In the old, old days (so they tell me), book PR was everything. Before every single human being had access to the megaphone that is the internet, traditional media was the way that information was disseminated. Newspapers, magazines, radio, and TV were big, powerful beasts.

And so book PR was huge. The more media outlets your book appeared in, the more eyeballs it got. Media was the key, so a strong book publicist was essential for success.

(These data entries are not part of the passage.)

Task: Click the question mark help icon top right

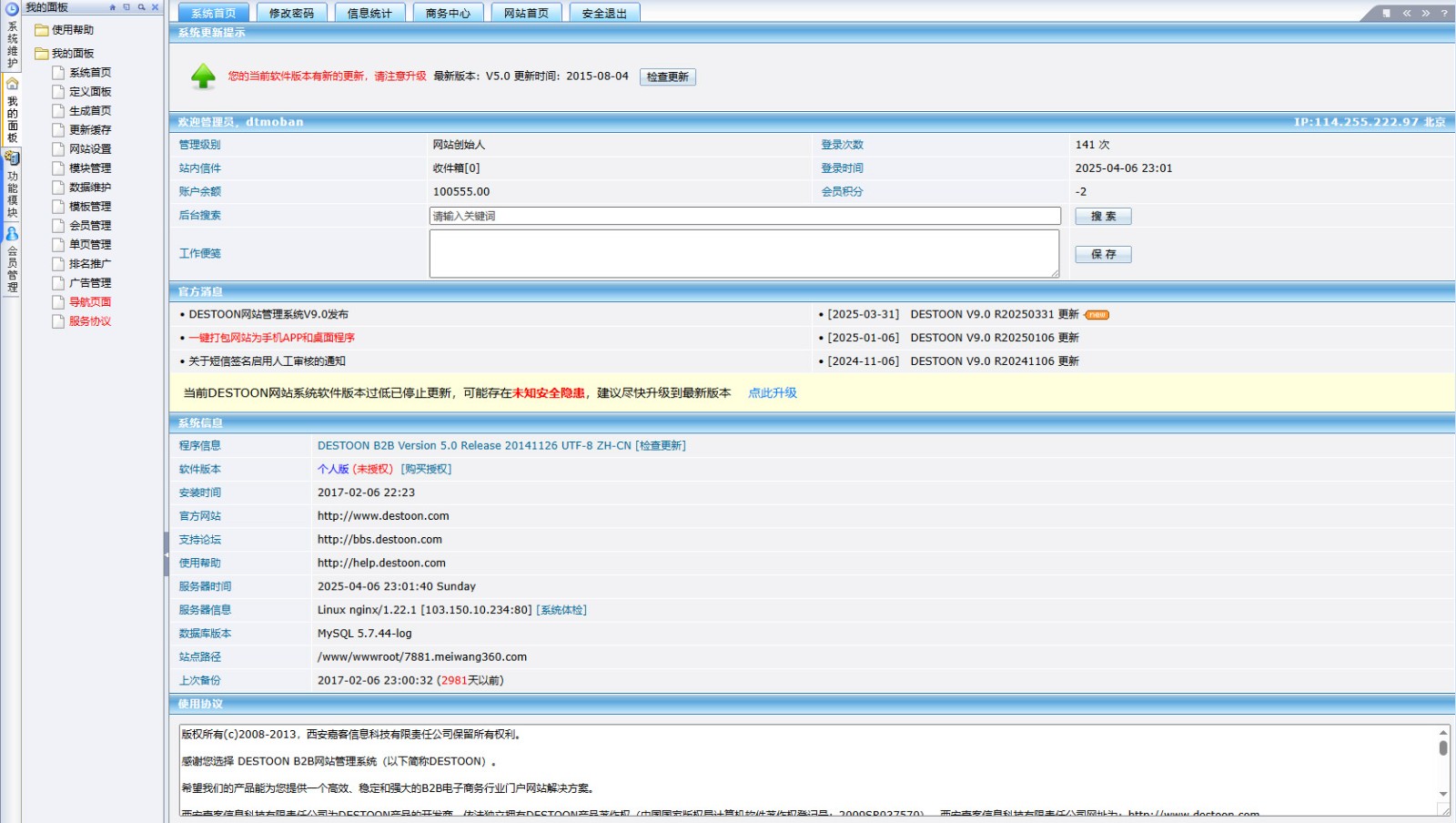Action: pyautogui.click(x=1444, y=13)
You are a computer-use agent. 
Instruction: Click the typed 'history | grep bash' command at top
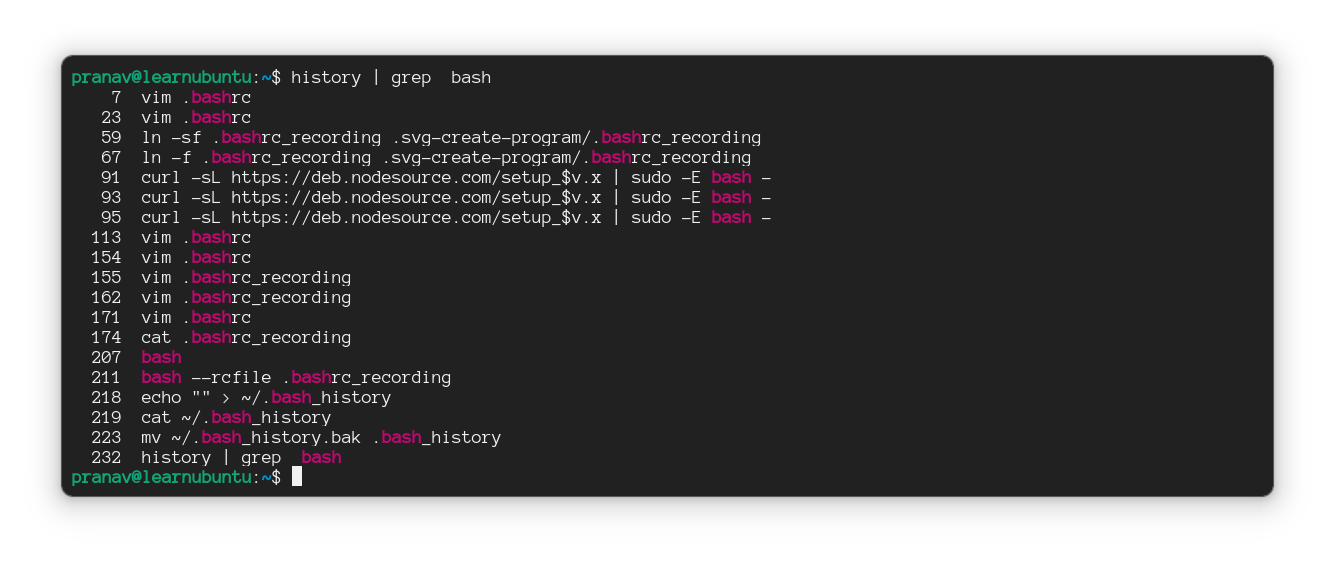click(x=391, y=77)
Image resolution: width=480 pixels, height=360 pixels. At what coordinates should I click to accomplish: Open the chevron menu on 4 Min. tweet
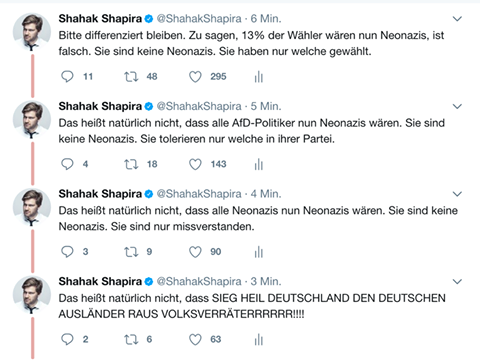pyautogui.click(x=457, y=194)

But, times are a-changin’. Social media dominates, and traditional media is withering. While most traditional media companies have worked hard to keep up with tech changes, there are fewer outlets than in years past, and more books being published than ever before. Not only is traditional media–as we once knew it–less powerful, but there’s higher demand for the few book spots available.

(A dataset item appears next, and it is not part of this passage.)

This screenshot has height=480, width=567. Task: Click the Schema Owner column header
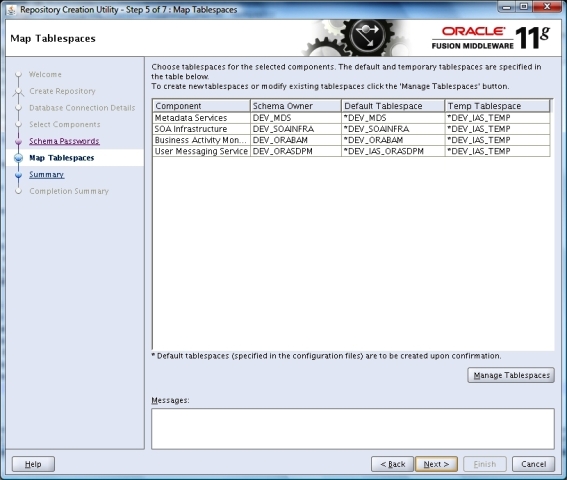click(x=296, y=106)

And so the questions I get often are: “Is media attention worth pursuing?” and “Do I need a book publicist?”

I usually start by telling an author that PR and marketing work hand-in-hand beautifully–that media hits might lead to a bigger platform long-term, and a bigger platform might lead to more media hits; both can be partners in a book campaign.

But I would then tell that author that if he/she has limited resources and is deciding to use them for either digital marketing or PR, go with digital marketing (almost always, but there are some exceptions). And here’s why:

Digital marketing expenses are about highly-targeted advertising–advertising that you can change and tweak at the drop of a hat as based on real-time analytics. You know whom you’re reaching, and you know how and when they’re reacting/converting. Never before have we seen marketing like this.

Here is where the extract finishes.